## Quoted text:

The dependent variables are $u$ and $z$ for which they are dependent on the parameter $x$. The equation of motion (EOM) can be calculated by,

$$\frac{\partial L}{\partial z'} = \frac{-u'}{z^d \sqrt{-f u'^2 - 2 u' z' +1}}\\ \frac{\partial L}{\partial z} = \frac{-u'^2 \partial_z f}{2 z^d \sqrt{-f u'^2 - 2 u' z' +1}}\\ \frac{\partial L}{\partial u'} = \frac{-f u' -z'}{z^d \sqrt{-f u'^2 - 2 u' z' +1}}\\ \frac{\partial L}{\partial u} = \frac{-u'^2 \partial_u f}{2 z^d \sqrt{-f u'^2 - 2 u' z' +1}}$$

where (I have written $f$ only to declutter)

$$f(z,u) = 1 - m(u) z^{d+1}, \qquad \frac{d}{dx} f = \left( \partial_z f \right) z' + \left( \partial_u f \right) u'$$

EOM for $z$: $\frac{d}{dx}\frac{\partial L}{\partial z'} - \frac{\partial L}{\partial z} = 0$

EOM for $u$: $\frac{d}{dx}\frac{\partial L}{\partial u'} - \frac{\partial L}{\partial u} = 0$

The boundary conditions (BC) are,

$z(x_0) = \epsilon, z'(x_s) = 0, u(x_0) = t, u'(x_s) = 0$

where the domain is $[x_0, x_s]$, $\epsilon$ is some arbitrary small number, and $t$ represents time for which I can choose some value.

I have not shown all the details, just the general picture of what I'm using. The details are in the code below.

d = 4;
x0 = 10^-5;
xs = 1;
c = 10^-2;
m0 = 1;
m[x_] := ((d + 1)/(c u[x] + (d + 1) m0^(-1/(d + 1))))^(d + 1);
f[x_] := 1 - m[x] z[x]^(d + 1);
fu[x_] := c z[x]^(d + 1) m[x]^((d + 2)/(d + 1));(*partial u*)
fz[x_] := -(d + 1) m[x] z[x]^d;(*partial z*)
fp[x_] := fz[x] z'[x] + fu[x] u'[x];(*x derivative of f*)
EOMz = -2 z[x]^d u''[x] - 2 z[x]^d u'[x]^2 z''[x] + (2 d f[x]^2 z[x]^(d - 1) - f[x] fz[x] z[x]^d) u'[x]^4 + (6 d f[x] z[x]^(d - 1) - 2 fz[x] z[x]^d) u'[x]^3 z'[x] + 4 d z[x]^(d - 1) u'[x]^2 z'[x]^2 - fp[x] z[x]^d u'[x]^3 + (fz[x] z[x]^d - 4 d f[x] z[x]^(d - 1)) u'[x]^2 - 6 d z[x]^(d - 1) u'[x] z'[x] + 2 d z[x]^(d - 1);
EOMu = -2 f[x] z[x]^d u''[x] + (2 z[x]^d u'[x] z'[x] - 2 z[x]^d) z''[x] - 2 d f[x]^2 z[x]^(d - 1) u'[x]^3 z'[x] - 4 d z[x]^(d - 1) u'[x] z'[x]^3 - 6 d f[x] z[x]^(d - 1) u'[x]^2 z'[x]^2 + fp[x] z[x]^d u'[x]^2 z'[x] + 2 d f[x] z[x]^(d - 1) u'[x] z'[x] + 2 d z[x]^(d - 1) z'[x]^2 - fp[x] z[x]^d u'[x];

s = NDSolveValue[Rationalize[{EOMz == 0, EOMu == 0, z[x0] == 10^-5, z'[xs] == 10^-16, u[x0] == 1, u'[xs] == 10^-16}, 0], {z, u}, {x, x0, xs}, Method -> {"Shooting", "StartingInitialConditions" -> {z[x0] == 10^-5, z'[x0] == 10^6, u[x0] == 1, u'[x0] == 10^-3}}, WorkingPrecision -> 20]

NDSolveValue::ndsz: At x == 0.99999810922483170542600892434185908076`20., step size is effectively zero; singularity or stiff system suspected.

## Directive:
Transcribe the equations-of-motion text word for word, everything from "The boundary conditions" down to "choose some value.".

## Given material:
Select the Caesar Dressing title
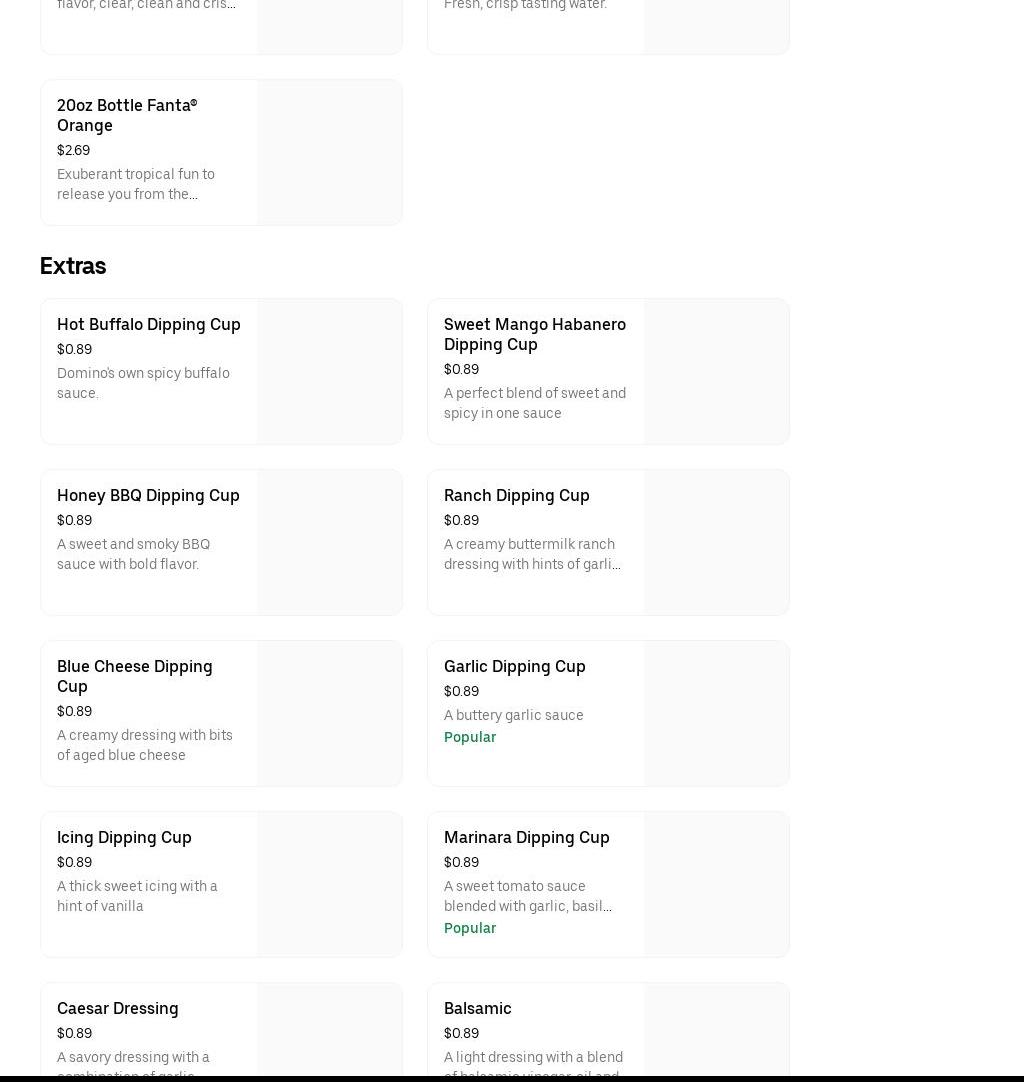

## Result for this task:
The boundary conditions (BC) are,

$z(x_0) = \epsilon, z'(x_s) = 0, u(x_0) = t, u'(x_s) = 0$

where the domain is $[x_0, x_s]$, $\epsilon$ is some arbitrary small number, and $t$ represents time for which I can choose some value.